(Provided passage Opens)
A staple tactic that industries use to defend their dangerous products from regulation is to fund other organizations to argue on their behalf, without the appearance of having an obvious conflict of interest. Sometimes it's obvious front groups set up by a single company to fight some local policy, but for nearly a century the energy industry has funded a network of lobby groups to deny the harms of products and delay regulations.
These days it's rarely all that effective on anyone who bothers to do some due diligence on the groups; legitimate journalists tend to do funding- and fact-checks to avoid being used as a tool and publishing a "news" story that's actually a free political advertisement.
In contrast, propagandists posing as journalists, like Fox News’ Thomas Catenacci, conveniently overlook where organizations get their funding — except for when it's politically expedient to notice. Since they're saying what Fox considered to be politically correct, though, Catenacci either didn't know or didn't care that the groups who recently submitted comments to the Biden administration to oppose regulations on gas stoves were backed by the fossil fuel industry, which has known of gas stove dangers for over 100 years.
"Biden admin receives backlash from nearly two dozen groups for move cracking down on gas stoves," Catenacci’s headline declares. Wow, "nearly two dozen groups" sounds like a pretty sizable contingent! Are these groups of chefs and cooks, perhaps? Are they coalitions of restaurateurs and home cooking influencers, or others worried about not getting some sort of unique value from gas stoves? Of course not.
For starters, it's not even "nearly two dozen groups," as the very first sentence begins by contradicting the headline, disclosing that Catenacci is reporting on "a coalition of 18 energy and consumer advocacy organizations." For the math-adverse, a dozen is 12, two dozen is 24, and 18 is exactly halfway in between the two. So it's just as "nearly" one dozen groups as it is two. That's not exactly germane to the story, but when the fourth word of a story proves the headline was either written by a useful idiot or knowing industry agent, it doesn't exactly inspire confidence. (Nor does the other, less likely third option, that he's just a regular idiot.)
Since Catenacci doesn't bother to actually include a link to the comments he's supposedly reporting on, we don't know what all 18 groups are, but he does list 11 of them. The effort was led by Competitive Enterprise Institute (CEI), and signers "include the Caesar Rodney Institute, Center for the American Experiment, Mackinac Center for Public Policy, Thomas Jefferson Institute for Public Policy, Heartland Institute, Science and Environmental Policy Project, Energy & Environment Legal Institute, Consumers’ Research, Institute for Energy Research and FreedomWorks."
Because Catenacci didn't, we'll do a little reporting on why these groups may actually be opposed to a regulation on a fossil fuel product: CEI's funders have included ExxonMobil and the Kochs. The Caesar Rodney Institute has received funding from the American Energy Alliance and American Fuel and Petrochemical Manufacturers. The Center for the American Experiment's funders have included Donors Trust and Donors Capital Fund, the Koch-loved "dark money ATM" that allows the true donors of funds to these groups to remain confidential.
To complete the rest of the list, the Mackinac Center has taken money from Koch and ExxonMobil, as has the Institute for Energy Research. The Thomas Jefferson Institute has taken money from Koch-affiliated groups and DonorsTrust, as has Heartland, SEPP, and EELI. FreedomWorks has gotten tons of money from those sources and more, and Consumers’ Research is the group turning the anti-ESG campaign into an anti-trans hate project.
So while Fox may describe this group of 18 as a "coalition" of "nearly two dozen groups" opposed to cleaner stoves, the reality is that nearly one dozen groups that have taken fossil fuel money were critical of proposed regulations that would impact fossil fuel sales.
Not exactly "news" — unless, of course, you work at Fox.
(Provided passage Closes)
(Data excerpts Opens)
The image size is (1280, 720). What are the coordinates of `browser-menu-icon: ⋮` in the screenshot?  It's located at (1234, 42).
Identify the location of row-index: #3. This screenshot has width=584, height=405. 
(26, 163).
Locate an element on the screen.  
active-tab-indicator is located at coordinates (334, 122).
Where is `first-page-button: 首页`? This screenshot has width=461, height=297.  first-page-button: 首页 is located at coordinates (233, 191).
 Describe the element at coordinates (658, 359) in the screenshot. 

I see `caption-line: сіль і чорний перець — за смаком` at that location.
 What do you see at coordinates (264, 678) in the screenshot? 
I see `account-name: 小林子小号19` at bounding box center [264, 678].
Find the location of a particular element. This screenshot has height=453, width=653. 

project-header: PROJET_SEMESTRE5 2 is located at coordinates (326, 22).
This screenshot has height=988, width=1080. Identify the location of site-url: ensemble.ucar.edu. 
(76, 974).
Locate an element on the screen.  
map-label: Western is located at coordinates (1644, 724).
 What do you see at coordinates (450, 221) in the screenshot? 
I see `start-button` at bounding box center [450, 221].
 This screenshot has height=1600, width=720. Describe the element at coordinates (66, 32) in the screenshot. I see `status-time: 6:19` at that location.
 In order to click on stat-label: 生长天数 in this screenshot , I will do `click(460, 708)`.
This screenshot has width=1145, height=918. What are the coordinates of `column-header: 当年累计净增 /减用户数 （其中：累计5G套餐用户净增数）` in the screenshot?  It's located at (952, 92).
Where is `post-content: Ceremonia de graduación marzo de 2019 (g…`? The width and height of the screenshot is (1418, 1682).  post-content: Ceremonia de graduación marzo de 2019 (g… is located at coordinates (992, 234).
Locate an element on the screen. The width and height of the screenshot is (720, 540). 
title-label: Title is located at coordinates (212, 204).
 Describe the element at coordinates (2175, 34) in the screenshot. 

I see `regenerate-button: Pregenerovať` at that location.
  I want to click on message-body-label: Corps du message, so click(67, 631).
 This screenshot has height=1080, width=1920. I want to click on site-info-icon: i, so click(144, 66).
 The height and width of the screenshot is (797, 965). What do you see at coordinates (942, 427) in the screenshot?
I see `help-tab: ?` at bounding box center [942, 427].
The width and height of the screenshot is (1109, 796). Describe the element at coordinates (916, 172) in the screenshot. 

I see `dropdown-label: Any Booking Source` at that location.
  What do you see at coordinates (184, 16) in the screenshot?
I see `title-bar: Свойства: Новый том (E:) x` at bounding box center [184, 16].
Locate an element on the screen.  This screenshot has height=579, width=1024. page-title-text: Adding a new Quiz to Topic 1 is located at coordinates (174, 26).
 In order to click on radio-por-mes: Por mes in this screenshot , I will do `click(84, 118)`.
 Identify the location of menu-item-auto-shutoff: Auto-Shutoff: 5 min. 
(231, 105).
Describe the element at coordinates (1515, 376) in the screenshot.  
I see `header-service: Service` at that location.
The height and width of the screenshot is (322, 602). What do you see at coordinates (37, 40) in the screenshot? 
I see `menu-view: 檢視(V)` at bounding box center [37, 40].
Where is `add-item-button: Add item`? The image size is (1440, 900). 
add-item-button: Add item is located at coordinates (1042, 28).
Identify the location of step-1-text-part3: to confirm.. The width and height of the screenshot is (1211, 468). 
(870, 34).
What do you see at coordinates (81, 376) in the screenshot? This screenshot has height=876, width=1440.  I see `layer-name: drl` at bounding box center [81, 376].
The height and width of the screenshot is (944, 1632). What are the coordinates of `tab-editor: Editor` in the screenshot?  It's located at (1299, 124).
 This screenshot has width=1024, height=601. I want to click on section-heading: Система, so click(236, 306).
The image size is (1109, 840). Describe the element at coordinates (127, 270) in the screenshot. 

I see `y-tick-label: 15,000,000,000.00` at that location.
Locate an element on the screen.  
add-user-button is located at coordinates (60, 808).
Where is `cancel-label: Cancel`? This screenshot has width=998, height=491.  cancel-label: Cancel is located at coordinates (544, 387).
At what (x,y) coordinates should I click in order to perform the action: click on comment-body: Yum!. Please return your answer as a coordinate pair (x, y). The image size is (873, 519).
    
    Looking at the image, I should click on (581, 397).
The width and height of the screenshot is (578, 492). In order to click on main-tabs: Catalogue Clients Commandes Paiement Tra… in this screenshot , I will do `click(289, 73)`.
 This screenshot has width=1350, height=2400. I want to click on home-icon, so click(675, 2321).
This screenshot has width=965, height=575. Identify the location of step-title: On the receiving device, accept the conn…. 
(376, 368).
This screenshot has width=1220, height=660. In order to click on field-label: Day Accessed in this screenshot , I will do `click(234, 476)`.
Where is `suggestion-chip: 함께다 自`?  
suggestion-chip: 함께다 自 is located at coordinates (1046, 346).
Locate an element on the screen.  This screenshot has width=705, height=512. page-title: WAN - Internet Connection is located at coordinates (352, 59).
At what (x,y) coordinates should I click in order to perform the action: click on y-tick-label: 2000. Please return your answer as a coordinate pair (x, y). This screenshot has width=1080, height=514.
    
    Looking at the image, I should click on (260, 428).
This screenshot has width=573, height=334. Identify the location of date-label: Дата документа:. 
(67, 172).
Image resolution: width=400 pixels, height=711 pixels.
(Data excerpts Closes)
▸ What this exercise asks
1 - Which organization led the effort to submit comments opposing gas stove regulations, according to the gas stove article?
2 - From the gas stove article, quote the part that begins with the words containing "A staple tactic" and ends with "and delay regulations.".
Rely only on the gas stove article for what comes next.

▸ Answers to the tasks
1 - The Competitive Enterprise Institute (CEI).

2 -
A staple tactic that industries use to defend their dangerous products from regulation is to fund other organizations to argue on their behalf, without the appearance of having an obvious conflict of interest. Sometimes it's obvious front groups set up by a single company to fight some local policy, but for nearly a century the energy industry has funded a network of lobby groups to deny the harms of products and delay regulations.